◆ REQUIRED WORK: From the line that contains "Where should I" to the final line below, both included, print each line exactly and skip the pictures.

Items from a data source
════

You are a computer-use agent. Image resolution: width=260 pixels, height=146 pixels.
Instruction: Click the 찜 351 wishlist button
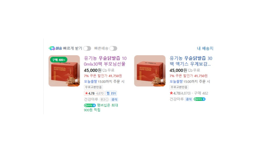pos(111,93)
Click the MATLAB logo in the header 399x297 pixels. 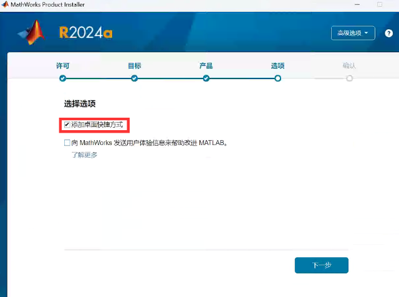[x=31, y=32]
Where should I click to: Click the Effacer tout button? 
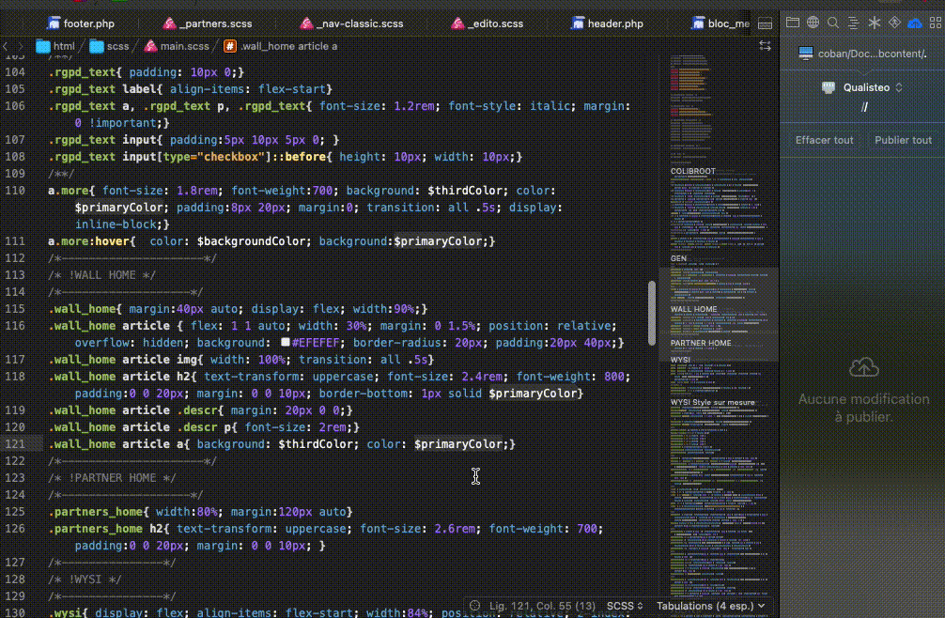[x=824, y=140]
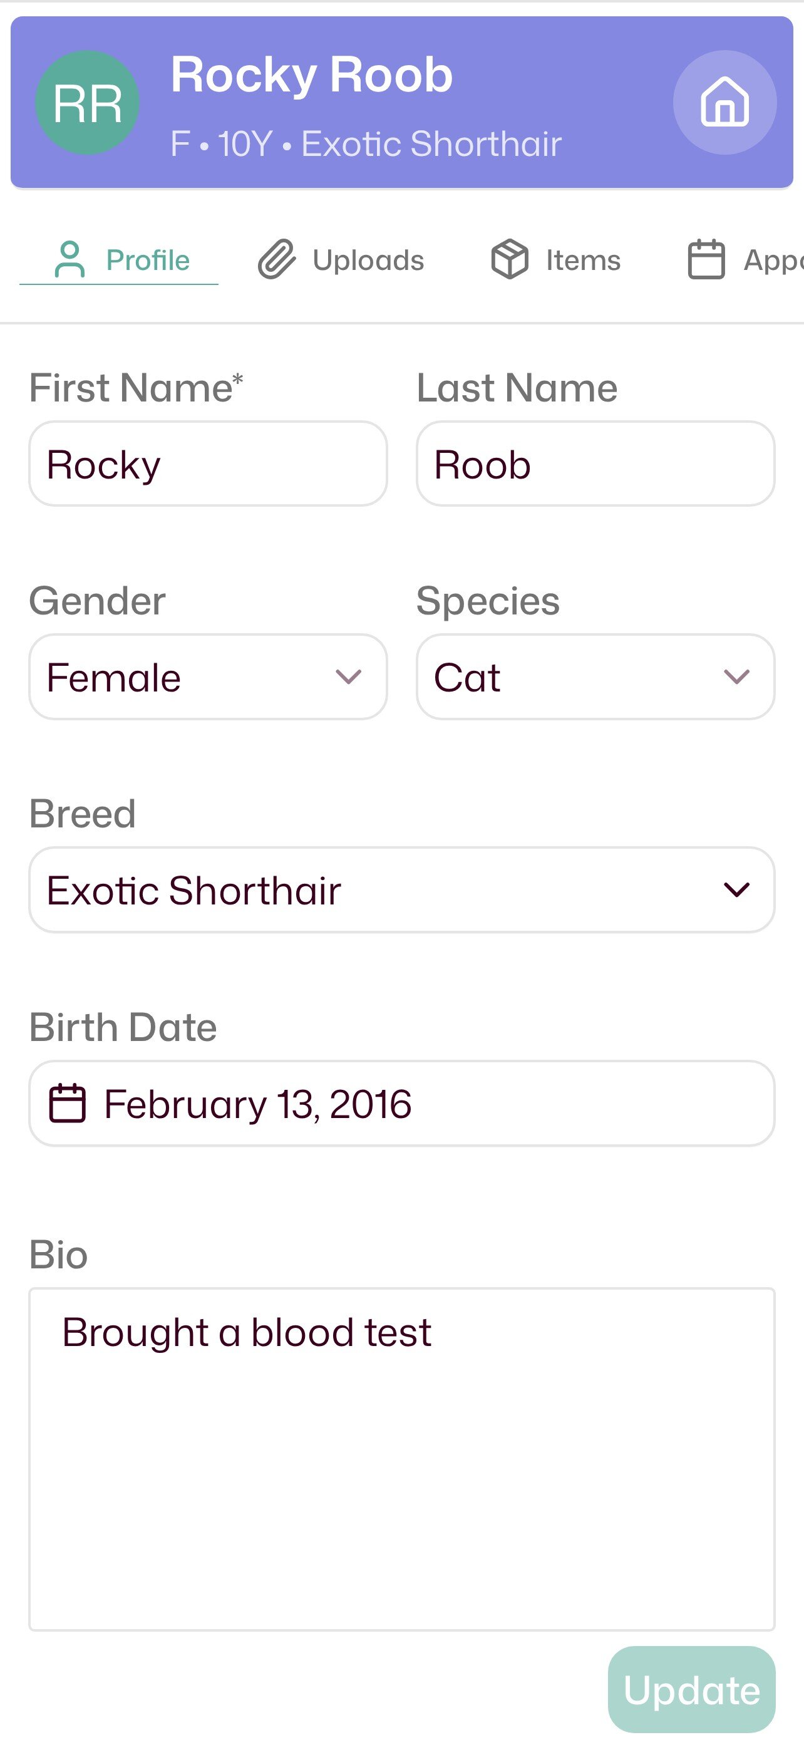The height and width of the screenshot is (1740, 804).
Task: Open the Birth Date picker field
Action: [x=401, y=1104]
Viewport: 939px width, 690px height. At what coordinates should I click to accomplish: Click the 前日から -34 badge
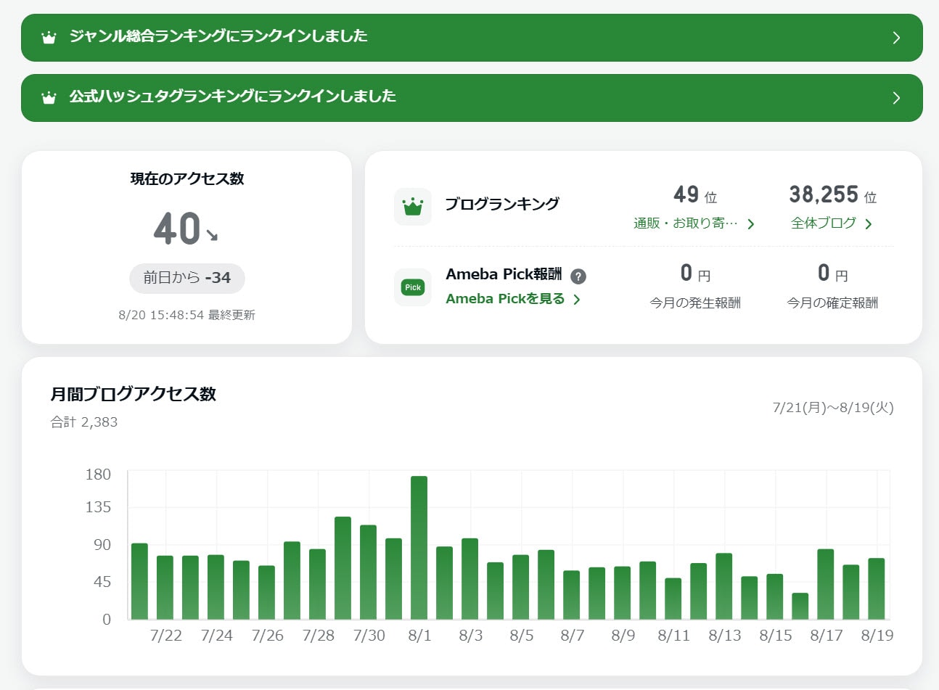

════

◆ WRITTEN REPLY:
Where should I click to: Click the Effacer tout button? 
[x=824, y=140]
The height and width of the screenshot is (1740, 804).
Task: Open the Birth Date picker field
Action: [x=401, y=1104]
Viewport: 939px width, 690px height. At what coordinates should I click to accomplish: Click the 前日から -34 badge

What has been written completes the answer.